*** Begin section ***

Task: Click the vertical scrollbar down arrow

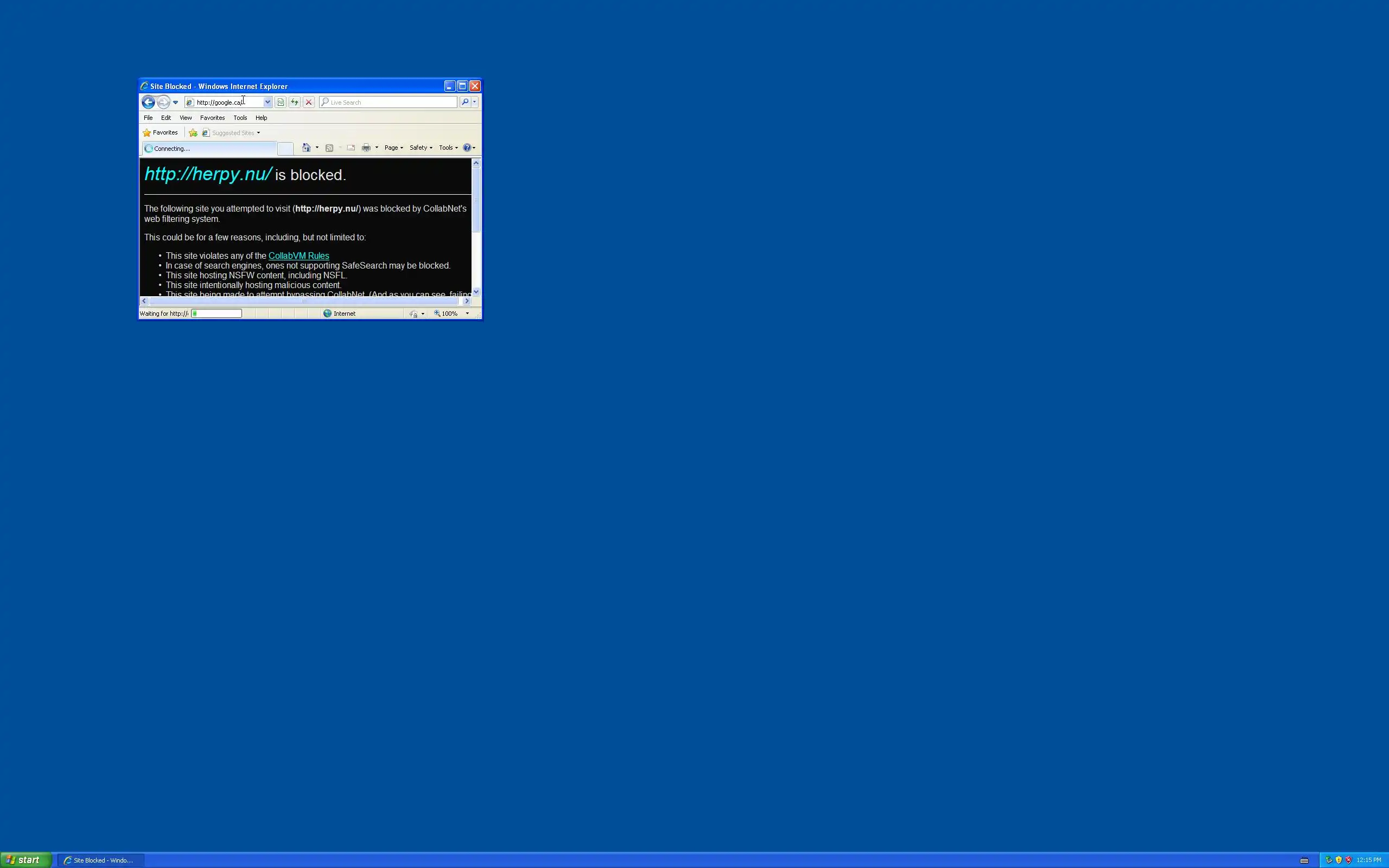Action: (476, 292)
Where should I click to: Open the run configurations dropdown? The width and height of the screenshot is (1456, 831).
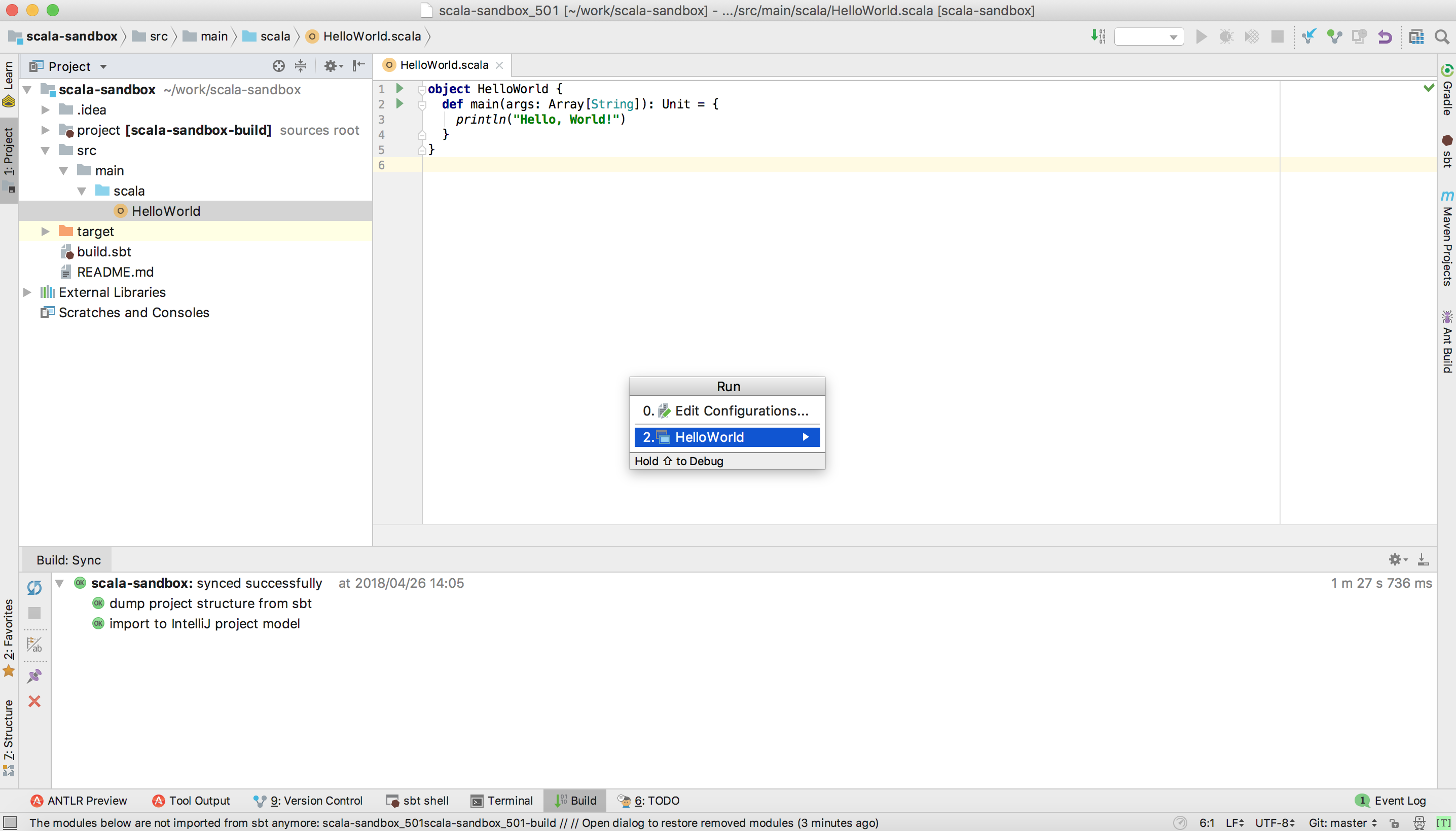[1149, 36]
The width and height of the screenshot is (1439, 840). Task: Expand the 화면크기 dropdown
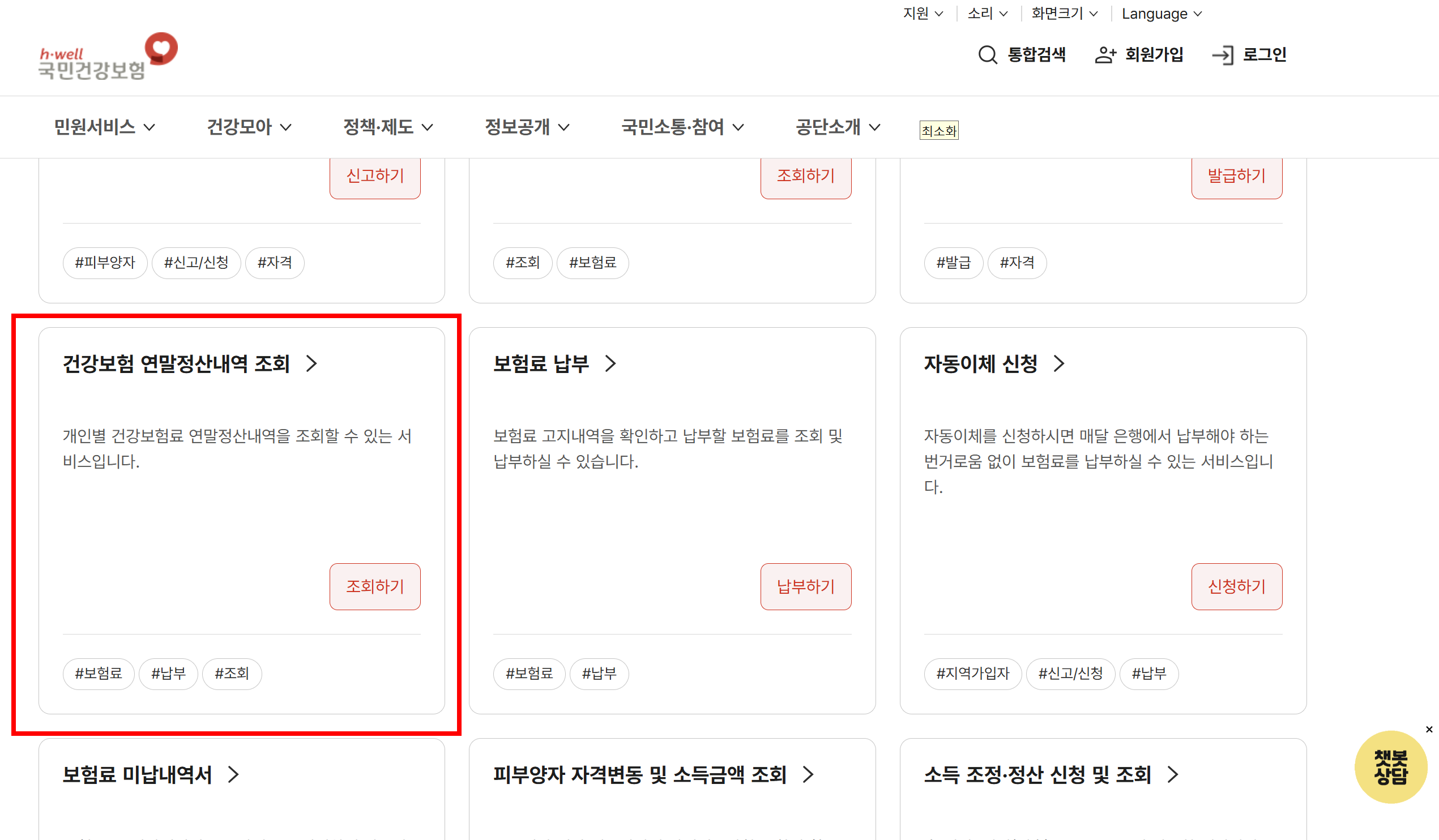[x=1064, y=14]
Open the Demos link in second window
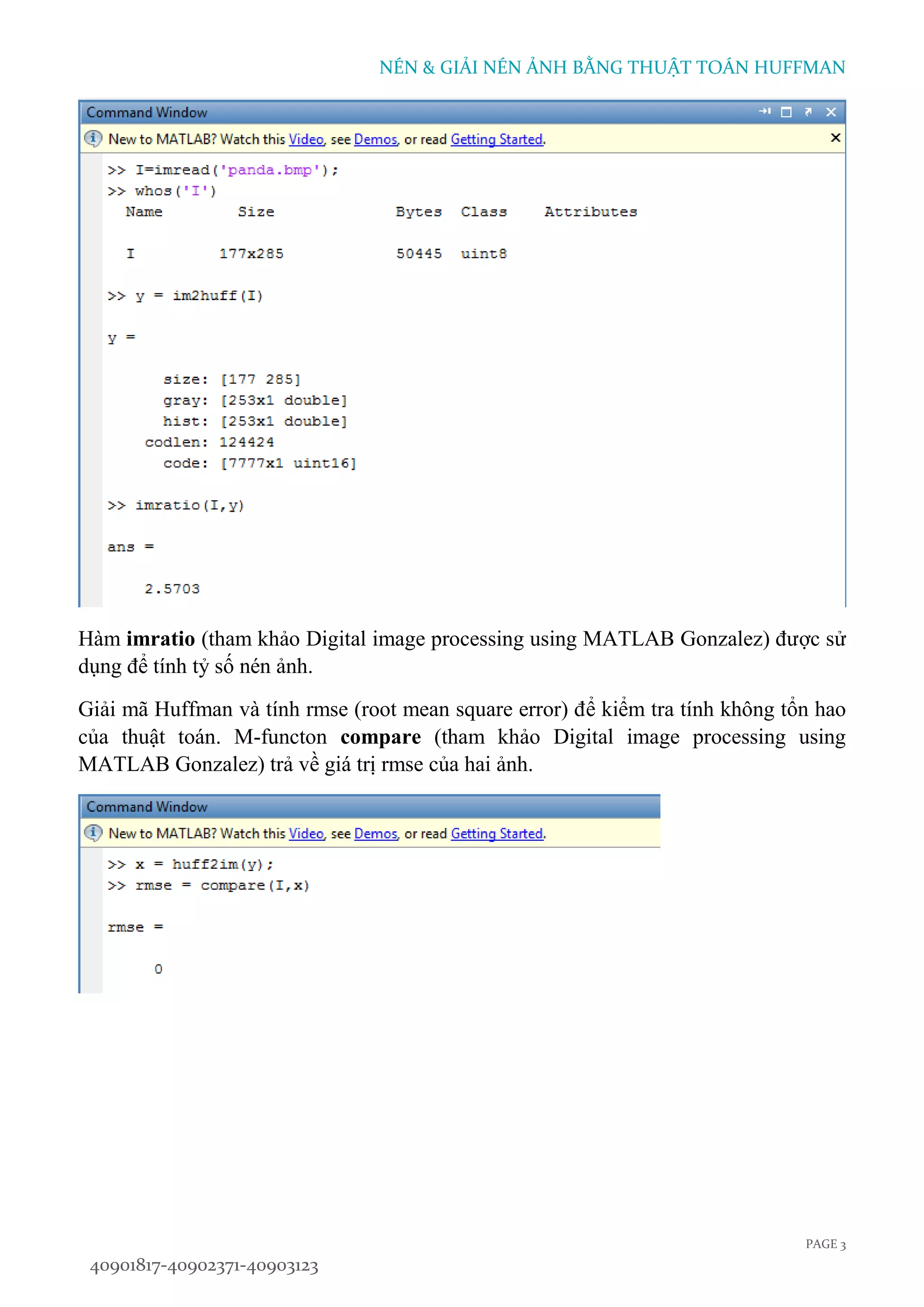The height and width of the screenshot is (1307, 924). [375, 834]
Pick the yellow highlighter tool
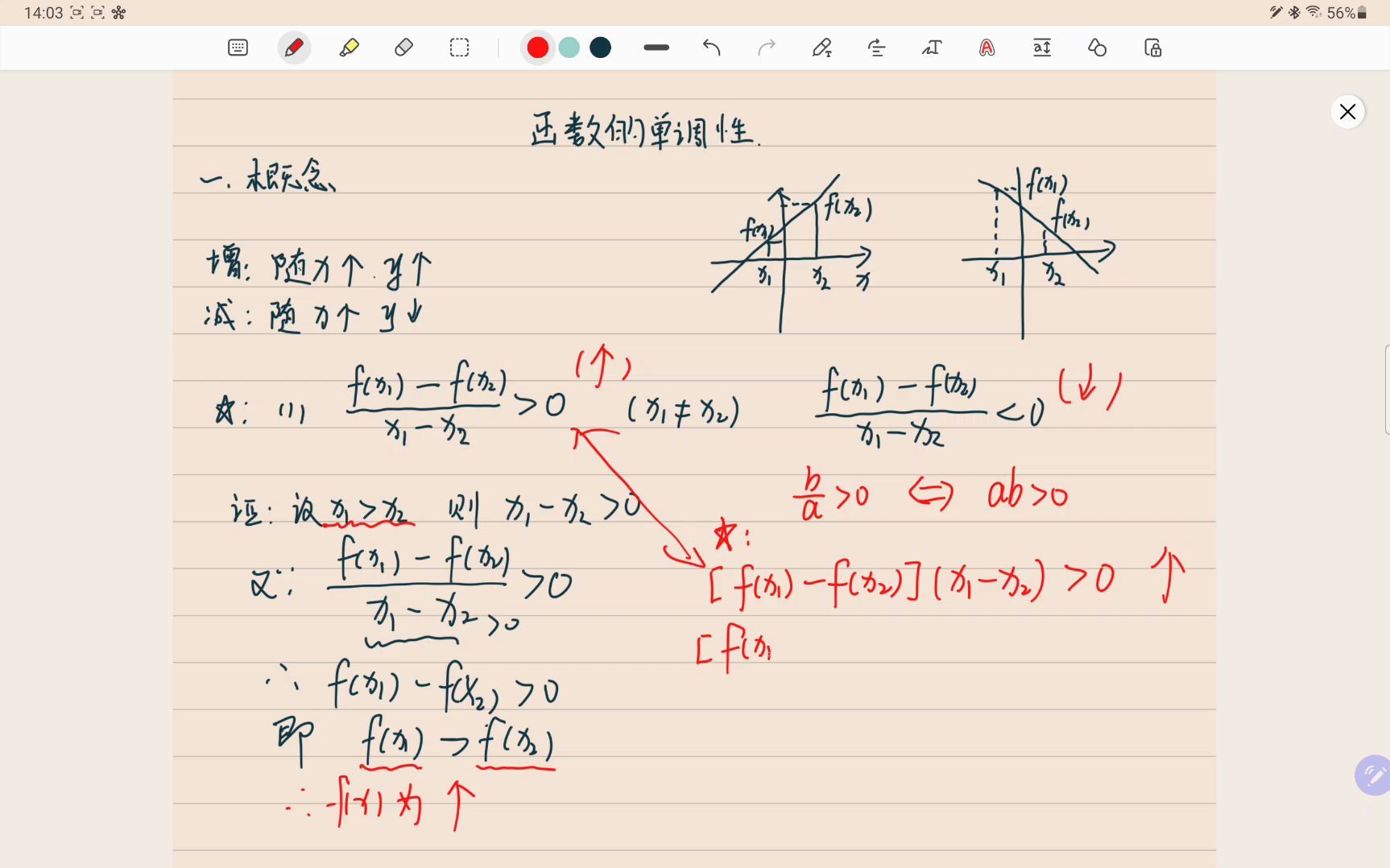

*** End section ***

> [EXERCISE BRIEF] Repeat the data word for word. Skip the pictures.

> [EXERCISE OUTPUT]
Task: Click the vertical scrollbar down arrow

Action: (476, 292)
Where should I click to: Open the run configurations dropdown? The width and height of the screenshot is (1456, 831).
[1149, 36]
The width and height of the screenshot is (1439, 840). Task: Expand the 화면크기 dropdown
[x=1064, y=14]
Open the Demos link in second window
The height and width of the screenshot is (1307, 924). [375, 834]
Pick the yellow highlighter tool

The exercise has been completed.